Un bacione e mille grazie, per tutto
ale

Alessandra Gennaro 11/15/2012 06:14

inglisc.
perchè il mio svedese si ferma a Billy, Bullar, Gravlax e Pepparkakor :-)

mettile tutte da parte, le tue ricette, per quando riprendiamo. E chissà che nel frattempo non mi venga un'idea, per farvi lavorare un po' di più ;-)
grazie ancora per tutto
ale

Alessandra Gennaro 11/15/2012 06:12

tieni tutto lì, per quando riprendiamo.
E a Pellegrino, il maglione con le renne non lo regali? :-)
Grazie infinite, per tutto
ale

Alessandra Gennaro 11/15/2012 06:11

Giusto ieri, mentre li rifacevamo al corso di cucina (ma con l'altra ricetta), dicevo che con troppi chiodi di garofano, più che a Natale, sembra di essere dal dentista.

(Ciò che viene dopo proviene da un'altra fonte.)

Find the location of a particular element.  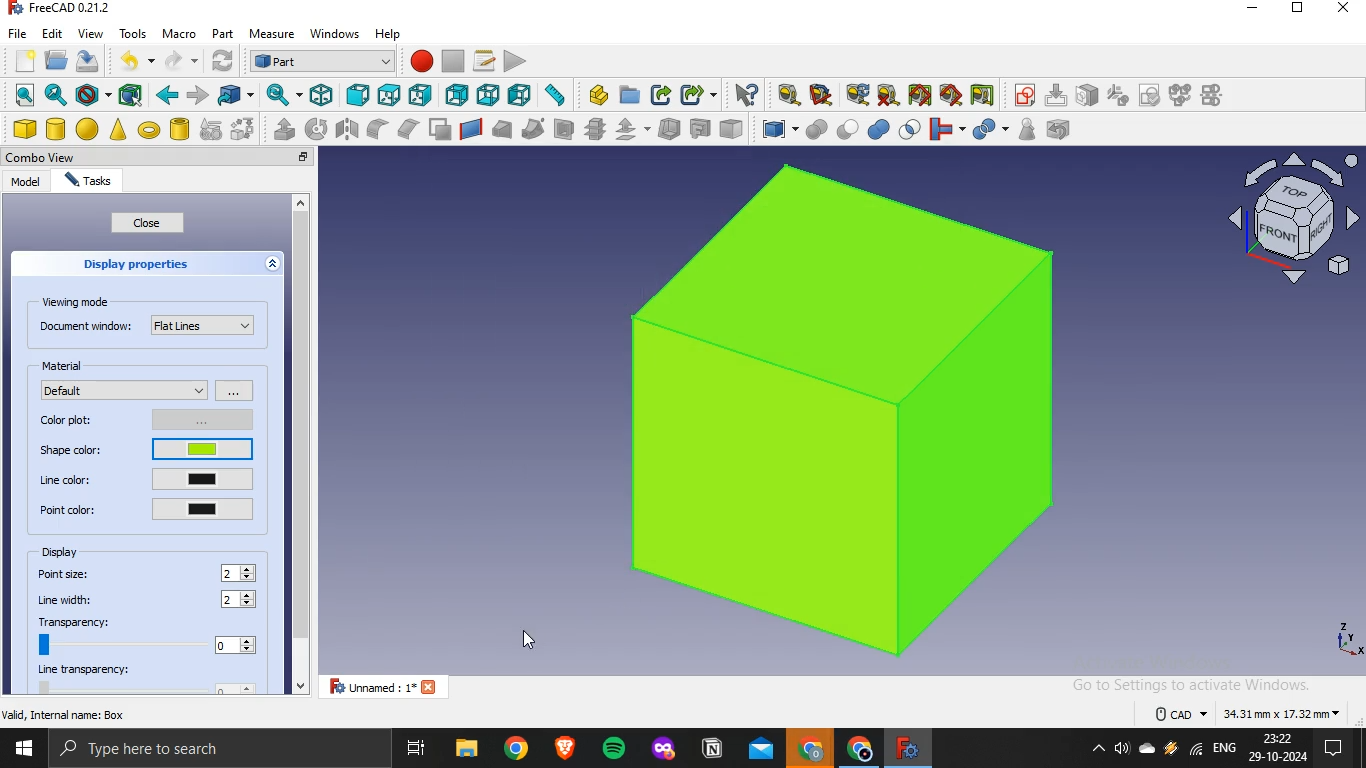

Però, è bastato aprire i barattoli delle spezie per esserci già dentro mani e piedi, all'atmosfera natalizia. Ho solo intravvisto i brown cookies nella pausa caffè- ed è stato un supplizio, solo quello. Ora passo con calma, perchè per farsi del male ci vuole del tempo :-)
Grazie di tutto

Alessandra Gennaro 11/15/2012 06:07

Da domani, ti faccio capitana a vita :-)

Alessandra Gennaro 11/15/2012 06:07

Speravamo che vi piacesse, questo libro... teniamo le dita incrociate, dai che ne abbiamo per tre settimane!!!
Grazie a te, per il supporto

Alessandra Gennaro 11/15/2012 06:05

belin, è apparsa :-)
e non dico altro, IO :-) :-)

Anonymous 11/14/2012 22:08

Interessante...ora vedo a scoprire di piu su questa simpatica danese! eh si anche io mi domandavo zenzero in polvere veeeroo?? ho una gran voglia di provare xkè mi fa fatica arrivare fino all'ikea...chissà magari mi riescono...anche se ho seri dubbi soprattutto sul tirare la pasta sottile....bah ti farò sapere!! per ora grazie dell idea B-) an_top

cristina b. 11/14/2012 21:46

non so quante decine e decine di scatole rosse di pepparkakor by ikea ho comprato in vita mia... eppure non ho mai pensato di farli in casa, pensa te! quest'anno li faccio asssssssolutamente :)))
un bacio grande

giulia pignatelli 11/14/2012 21:29

Questa ricetta capita a fagiuolo... grazie!